Tuesday, 8 January 2019
Hall 4 (Phoenix Convention Center - West and North Buildings)
The mountains of High Mountain Asia are home to the largest mass of snow and ice outside of the Polar Regions and serve as an important source of water for roughly one billion people living downstream. The Eastern Himalaya receive large amounts of precipitation during the Indian Summer Monsoon, while the mountains of the Western Himalaya and Karakoram receive a larger portion of their annual precipitation from winter westerly disturbances that move through the region. Previous research has indicated that a small number (<5) of these storms supply a majority of the wintertime precipitation in the Western Himalaya. Remote and complex terrain, along with a lack of available weather station data, has limited research of these events. This research utilizes high-resolution (4km) numerical simulations performed using the Weather Research and Forecasting (WRF) Model to analyze characteristics of the largest winter storms impacting the Western Himalaya and Karakoram and understand what atmospheric conditions lead to the largest precipitation events in the region. Regression analysis is used to understand how certain synoptic scale conditions correlate with intense precipitation within the region.
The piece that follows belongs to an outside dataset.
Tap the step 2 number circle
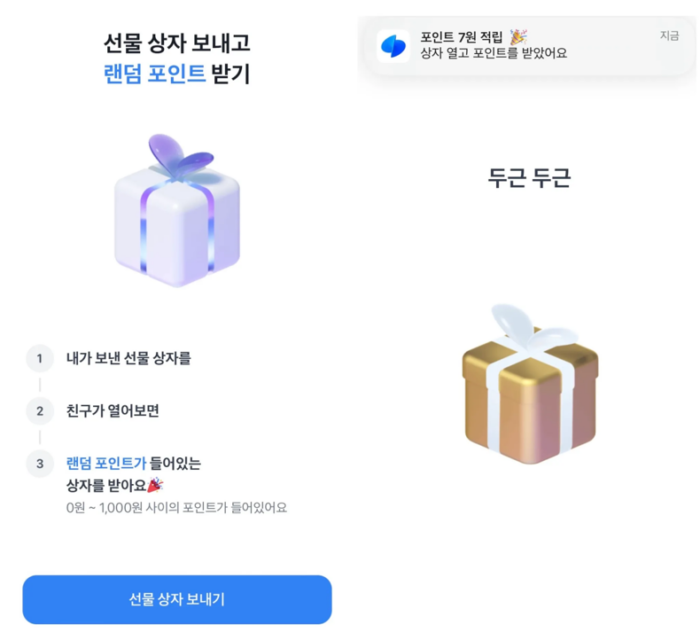This screenshot has height=640, width=700. (x=40, y=411)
Vertically integrated atmospheric water vapor and vapor transport are also used to better characterize system dynamics that lead to intense precipitation, as well as add to the current understanding of the source regions for moisture that eventually falls as precipitation in High Mountain Asia. By increasing the understanding of storm dynamics and interannual precipitation variability in the region, this work aims to provide information that may prove helpful to the growing populations that will continue to rely on runoff from the region in a changing climate.